Car Servion a les reins solides: «J’ai une gestion plutôt prudente, apprécie son directeur. Au début de l’hiver, j’ai toujours environ 500 000 francs sur un compte.» Malgré 400 000 francs de perte, il envisage donc l’avenir avec confiance, ce qui n’est pas le cas de certains de ses homologues. Au zoo de La Garenne, 350 000 francs se sont envolés et la direction décrit la situation financière comme «catastrophique». Aux Marécottes, près de 200000 francs sont également partis en fumée et le zoo «ne se relèvera pas sans prêts à fonds perdu», dit Florian Piasenta, directeur du parc et président du PLR Valais.

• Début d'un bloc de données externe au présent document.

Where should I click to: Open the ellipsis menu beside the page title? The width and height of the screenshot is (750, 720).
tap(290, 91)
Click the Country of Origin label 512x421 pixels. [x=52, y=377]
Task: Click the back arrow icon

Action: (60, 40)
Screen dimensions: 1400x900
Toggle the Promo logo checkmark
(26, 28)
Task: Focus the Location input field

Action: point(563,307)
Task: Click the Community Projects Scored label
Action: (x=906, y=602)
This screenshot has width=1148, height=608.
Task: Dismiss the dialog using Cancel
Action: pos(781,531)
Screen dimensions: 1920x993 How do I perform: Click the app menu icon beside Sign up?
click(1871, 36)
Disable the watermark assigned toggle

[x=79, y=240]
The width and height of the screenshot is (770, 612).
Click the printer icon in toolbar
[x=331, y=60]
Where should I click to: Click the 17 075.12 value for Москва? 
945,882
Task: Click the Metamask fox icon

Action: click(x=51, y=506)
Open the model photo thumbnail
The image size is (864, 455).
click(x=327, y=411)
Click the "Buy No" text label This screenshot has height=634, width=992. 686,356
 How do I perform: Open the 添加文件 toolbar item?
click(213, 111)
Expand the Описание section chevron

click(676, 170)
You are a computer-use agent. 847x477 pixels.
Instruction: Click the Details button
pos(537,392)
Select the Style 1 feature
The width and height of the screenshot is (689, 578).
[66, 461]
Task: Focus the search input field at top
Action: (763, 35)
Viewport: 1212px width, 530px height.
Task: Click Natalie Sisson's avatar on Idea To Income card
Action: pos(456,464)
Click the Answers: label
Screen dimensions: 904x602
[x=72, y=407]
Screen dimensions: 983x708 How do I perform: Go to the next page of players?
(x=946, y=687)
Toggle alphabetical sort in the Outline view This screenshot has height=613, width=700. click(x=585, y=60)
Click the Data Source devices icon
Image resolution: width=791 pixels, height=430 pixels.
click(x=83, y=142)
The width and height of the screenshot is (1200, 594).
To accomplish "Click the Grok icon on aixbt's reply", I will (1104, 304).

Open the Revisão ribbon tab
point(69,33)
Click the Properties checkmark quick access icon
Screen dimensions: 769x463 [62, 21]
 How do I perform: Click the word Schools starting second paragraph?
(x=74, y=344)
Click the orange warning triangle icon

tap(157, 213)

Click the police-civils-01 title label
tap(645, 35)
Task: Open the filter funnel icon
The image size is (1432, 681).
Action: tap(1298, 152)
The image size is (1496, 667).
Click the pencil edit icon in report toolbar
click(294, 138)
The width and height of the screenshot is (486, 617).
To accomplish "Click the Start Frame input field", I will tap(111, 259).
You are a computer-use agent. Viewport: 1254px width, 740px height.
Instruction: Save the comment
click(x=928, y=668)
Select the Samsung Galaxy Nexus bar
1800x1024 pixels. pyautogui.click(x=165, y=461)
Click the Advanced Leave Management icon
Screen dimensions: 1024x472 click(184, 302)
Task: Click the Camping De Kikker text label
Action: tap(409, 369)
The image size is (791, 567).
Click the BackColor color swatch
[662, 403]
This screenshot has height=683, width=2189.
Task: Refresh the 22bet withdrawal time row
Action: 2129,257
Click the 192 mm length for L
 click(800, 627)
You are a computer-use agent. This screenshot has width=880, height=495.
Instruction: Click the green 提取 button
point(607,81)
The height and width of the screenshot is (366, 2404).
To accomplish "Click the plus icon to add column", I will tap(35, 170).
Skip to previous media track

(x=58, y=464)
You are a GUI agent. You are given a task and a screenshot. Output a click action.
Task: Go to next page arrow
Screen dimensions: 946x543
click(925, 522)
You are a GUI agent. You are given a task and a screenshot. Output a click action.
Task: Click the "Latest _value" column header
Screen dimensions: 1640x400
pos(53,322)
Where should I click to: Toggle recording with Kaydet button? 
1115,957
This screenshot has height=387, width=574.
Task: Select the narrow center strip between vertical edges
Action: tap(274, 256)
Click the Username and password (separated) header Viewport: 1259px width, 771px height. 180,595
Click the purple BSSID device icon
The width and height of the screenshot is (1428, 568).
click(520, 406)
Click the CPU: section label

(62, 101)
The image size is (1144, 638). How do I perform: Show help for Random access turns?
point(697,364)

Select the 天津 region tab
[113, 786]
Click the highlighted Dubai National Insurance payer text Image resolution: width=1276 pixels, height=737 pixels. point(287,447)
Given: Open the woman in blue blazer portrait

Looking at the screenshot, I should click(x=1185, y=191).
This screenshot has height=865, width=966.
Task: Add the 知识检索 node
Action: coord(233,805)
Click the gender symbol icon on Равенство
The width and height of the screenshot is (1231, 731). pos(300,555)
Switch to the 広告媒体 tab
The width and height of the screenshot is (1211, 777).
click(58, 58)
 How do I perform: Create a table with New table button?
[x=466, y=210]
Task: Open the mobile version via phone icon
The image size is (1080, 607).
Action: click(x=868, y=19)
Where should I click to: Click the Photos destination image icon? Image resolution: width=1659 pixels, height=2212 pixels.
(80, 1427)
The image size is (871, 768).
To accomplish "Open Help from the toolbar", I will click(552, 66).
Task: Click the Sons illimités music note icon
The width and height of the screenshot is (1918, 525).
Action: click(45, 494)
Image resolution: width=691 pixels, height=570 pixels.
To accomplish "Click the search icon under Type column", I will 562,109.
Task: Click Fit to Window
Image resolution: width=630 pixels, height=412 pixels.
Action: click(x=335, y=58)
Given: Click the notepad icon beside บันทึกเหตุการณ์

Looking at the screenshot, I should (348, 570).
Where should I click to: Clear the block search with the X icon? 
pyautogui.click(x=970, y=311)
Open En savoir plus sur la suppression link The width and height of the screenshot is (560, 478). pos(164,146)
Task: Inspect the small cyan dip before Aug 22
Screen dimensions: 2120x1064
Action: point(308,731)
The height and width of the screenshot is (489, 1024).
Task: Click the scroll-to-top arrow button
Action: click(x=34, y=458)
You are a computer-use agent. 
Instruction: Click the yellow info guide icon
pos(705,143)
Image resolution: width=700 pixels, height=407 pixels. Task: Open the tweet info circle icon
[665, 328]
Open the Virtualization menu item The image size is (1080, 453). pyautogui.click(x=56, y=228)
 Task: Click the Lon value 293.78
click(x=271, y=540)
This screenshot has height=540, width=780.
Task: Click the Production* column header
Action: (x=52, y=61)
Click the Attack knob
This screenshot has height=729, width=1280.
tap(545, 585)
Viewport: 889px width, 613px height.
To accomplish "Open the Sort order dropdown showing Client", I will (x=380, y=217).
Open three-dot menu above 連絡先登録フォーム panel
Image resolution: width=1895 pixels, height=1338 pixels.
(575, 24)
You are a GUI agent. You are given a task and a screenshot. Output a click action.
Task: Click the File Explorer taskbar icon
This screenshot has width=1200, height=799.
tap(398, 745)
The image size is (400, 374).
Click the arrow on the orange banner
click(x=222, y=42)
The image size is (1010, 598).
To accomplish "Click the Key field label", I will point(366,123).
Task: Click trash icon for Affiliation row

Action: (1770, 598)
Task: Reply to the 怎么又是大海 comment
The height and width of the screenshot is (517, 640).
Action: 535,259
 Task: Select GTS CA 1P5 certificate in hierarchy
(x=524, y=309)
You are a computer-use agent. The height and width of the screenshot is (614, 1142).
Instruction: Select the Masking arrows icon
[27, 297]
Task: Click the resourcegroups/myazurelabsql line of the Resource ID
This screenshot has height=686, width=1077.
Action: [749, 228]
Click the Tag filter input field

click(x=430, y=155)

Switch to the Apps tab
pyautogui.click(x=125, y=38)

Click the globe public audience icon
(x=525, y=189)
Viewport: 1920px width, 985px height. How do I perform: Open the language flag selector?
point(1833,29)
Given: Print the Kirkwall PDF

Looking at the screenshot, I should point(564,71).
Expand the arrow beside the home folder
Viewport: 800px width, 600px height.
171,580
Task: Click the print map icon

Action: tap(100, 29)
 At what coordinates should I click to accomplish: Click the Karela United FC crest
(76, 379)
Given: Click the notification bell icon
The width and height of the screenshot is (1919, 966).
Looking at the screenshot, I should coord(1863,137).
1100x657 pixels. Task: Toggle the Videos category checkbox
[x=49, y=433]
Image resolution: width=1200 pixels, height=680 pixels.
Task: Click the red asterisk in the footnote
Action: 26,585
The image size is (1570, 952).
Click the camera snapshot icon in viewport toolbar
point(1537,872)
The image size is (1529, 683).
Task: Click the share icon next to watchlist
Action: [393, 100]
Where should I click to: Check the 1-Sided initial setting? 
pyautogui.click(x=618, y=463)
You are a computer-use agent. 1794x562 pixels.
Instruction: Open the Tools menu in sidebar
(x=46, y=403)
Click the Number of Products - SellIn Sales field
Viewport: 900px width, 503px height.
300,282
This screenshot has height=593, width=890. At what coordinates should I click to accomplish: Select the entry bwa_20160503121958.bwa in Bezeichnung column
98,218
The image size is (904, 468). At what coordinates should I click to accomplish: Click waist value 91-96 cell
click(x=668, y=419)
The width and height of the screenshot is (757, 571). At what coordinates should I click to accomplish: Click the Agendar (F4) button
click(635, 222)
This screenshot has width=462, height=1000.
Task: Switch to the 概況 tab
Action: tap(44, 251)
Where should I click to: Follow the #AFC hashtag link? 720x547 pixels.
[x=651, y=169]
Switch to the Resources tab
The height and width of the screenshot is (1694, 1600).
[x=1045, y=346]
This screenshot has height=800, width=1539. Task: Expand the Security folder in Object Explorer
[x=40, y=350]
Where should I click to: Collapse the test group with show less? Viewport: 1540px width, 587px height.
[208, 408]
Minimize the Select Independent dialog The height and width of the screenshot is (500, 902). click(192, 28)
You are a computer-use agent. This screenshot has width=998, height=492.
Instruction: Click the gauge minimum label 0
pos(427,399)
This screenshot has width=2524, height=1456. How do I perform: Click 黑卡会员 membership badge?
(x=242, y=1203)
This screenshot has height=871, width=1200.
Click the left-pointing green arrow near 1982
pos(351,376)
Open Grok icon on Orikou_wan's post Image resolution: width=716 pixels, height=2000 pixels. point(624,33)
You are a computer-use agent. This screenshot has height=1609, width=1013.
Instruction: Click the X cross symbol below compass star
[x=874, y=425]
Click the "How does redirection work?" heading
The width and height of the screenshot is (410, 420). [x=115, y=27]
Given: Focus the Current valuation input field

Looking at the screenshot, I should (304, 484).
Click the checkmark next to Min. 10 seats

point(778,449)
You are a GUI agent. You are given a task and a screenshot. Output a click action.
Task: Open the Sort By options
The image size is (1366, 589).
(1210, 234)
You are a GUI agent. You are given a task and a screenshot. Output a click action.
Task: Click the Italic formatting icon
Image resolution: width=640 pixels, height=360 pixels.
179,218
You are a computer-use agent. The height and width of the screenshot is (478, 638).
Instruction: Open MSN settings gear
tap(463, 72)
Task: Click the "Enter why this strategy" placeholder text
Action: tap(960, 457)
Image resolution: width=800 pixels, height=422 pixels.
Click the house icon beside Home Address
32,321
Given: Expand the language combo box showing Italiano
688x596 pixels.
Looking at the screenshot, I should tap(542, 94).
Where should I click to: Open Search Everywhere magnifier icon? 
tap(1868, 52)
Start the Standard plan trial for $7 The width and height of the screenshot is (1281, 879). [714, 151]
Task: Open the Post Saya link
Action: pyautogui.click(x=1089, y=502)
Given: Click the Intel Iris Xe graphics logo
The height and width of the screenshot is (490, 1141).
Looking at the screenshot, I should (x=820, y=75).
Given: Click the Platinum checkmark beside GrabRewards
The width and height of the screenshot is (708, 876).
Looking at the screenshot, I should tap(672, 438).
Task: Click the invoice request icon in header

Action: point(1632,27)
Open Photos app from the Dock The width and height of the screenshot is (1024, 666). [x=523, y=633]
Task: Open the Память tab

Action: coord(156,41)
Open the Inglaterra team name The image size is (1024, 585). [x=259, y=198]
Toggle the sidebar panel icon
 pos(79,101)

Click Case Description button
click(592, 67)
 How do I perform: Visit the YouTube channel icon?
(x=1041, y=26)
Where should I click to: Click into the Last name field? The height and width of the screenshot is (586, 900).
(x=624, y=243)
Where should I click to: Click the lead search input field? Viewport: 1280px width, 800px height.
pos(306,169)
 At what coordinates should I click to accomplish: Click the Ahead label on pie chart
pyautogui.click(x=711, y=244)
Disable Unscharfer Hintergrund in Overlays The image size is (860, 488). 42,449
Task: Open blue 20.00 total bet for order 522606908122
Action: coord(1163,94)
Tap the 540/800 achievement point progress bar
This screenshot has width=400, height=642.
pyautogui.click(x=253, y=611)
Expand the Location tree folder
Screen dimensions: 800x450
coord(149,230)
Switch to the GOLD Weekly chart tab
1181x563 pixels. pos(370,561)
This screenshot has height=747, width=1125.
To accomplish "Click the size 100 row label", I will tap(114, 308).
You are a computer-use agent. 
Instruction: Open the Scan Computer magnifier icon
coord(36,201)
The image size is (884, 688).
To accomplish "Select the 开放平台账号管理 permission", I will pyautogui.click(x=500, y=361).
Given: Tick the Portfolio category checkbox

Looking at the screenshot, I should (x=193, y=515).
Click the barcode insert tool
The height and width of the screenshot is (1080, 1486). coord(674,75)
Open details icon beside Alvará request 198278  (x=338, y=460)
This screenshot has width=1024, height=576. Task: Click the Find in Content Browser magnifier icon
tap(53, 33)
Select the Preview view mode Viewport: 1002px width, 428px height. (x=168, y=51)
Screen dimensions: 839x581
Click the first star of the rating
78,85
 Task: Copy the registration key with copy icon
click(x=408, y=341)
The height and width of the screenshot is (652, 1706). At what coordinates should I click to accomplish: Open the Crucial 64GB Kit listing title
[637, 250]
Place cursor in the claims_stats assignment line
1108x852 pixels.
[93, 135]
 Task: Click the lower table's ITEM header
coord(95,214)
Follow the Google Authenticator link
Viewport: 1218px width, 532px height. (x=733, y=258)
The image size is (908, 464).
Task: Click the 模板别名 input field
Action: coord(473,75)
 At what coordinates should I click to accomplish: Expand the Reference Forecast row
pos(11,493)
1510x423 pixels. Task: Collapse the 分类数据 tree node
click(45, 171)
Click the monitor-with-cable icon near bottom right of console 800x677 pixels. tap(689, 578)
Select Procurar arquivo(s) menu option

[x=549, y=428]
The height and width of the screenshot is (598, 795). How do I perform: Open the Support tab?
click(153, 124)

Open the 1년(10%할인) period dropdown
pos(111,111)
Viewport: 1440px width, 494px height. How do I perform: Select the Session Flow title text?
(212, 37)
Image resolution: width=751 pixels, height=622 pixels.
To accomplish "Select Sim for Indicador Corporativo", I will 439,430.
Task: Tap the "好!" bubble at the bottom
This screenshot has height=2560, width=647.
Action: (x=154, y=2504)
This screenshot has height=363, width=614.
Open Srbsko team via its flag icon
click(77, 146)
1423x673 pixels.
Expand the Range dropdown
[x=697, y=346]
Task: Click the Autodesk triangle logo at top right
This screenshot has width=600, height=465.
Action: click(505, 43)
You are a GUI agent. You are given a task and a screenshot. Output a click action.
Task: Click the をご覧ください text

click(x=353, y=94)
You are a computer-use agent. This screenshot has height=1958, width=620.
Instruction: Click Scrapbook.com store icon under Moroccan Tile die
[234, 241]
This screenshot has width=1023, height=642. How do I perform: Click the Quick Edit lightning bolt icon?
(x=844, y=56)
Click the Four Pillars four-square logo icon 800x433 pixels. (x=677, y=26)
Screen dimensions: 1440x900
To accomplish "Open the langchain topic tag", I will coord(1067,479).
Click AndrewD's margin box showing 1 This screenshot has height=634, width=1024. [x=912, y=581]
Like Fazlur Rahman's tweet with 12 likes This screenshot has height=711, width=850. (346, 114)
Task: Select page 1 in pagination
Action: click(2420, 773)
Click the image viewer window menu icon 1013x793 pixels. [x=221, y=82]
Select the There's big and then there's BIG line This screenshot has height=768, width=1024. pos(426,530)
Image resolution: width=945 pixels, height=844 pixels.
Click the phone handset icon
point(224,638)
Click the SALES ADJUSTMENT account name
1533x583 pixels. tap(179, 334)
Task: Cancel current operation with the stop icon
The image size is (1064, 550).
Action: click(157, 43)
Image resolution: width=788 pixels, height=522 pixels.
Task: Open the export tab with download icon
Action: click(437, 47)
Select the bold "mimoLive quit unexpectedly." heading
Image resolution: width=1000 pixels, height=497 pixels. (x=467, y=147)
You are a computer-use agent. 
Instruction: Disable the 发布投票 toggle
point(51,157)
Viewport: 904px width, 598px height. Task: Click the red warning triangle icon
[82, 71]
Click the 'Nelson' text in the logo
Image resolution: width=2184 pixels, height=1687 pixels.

Petites structures en danger
Enfin, à Lausanne, Aquatis revendique 140000 francs de charge d’entretien mensuelle, pour lesquelles l’aquarium a lancé un appel aux dons. Au total, les parcs helvétiques perdent environ 2,5 millions de francs par semaine. «Les petites structures sont vraiment en danger», alerte Roger Graf. Le représentant de Zoosuisse espère désormais deux choses: des compensations financières supplémentaires et une éventuelle étape de réouverture intermédiaire: «Entre le 11 mai et le 8 juin? veut-il croire. Ce serait peut-être possible.» De retour en haut de son monticule, Oural n’a cure de ces questions triviales. Pour lui la journée s’est bien déroulée, agrémentée de 10 kilos de boeuf.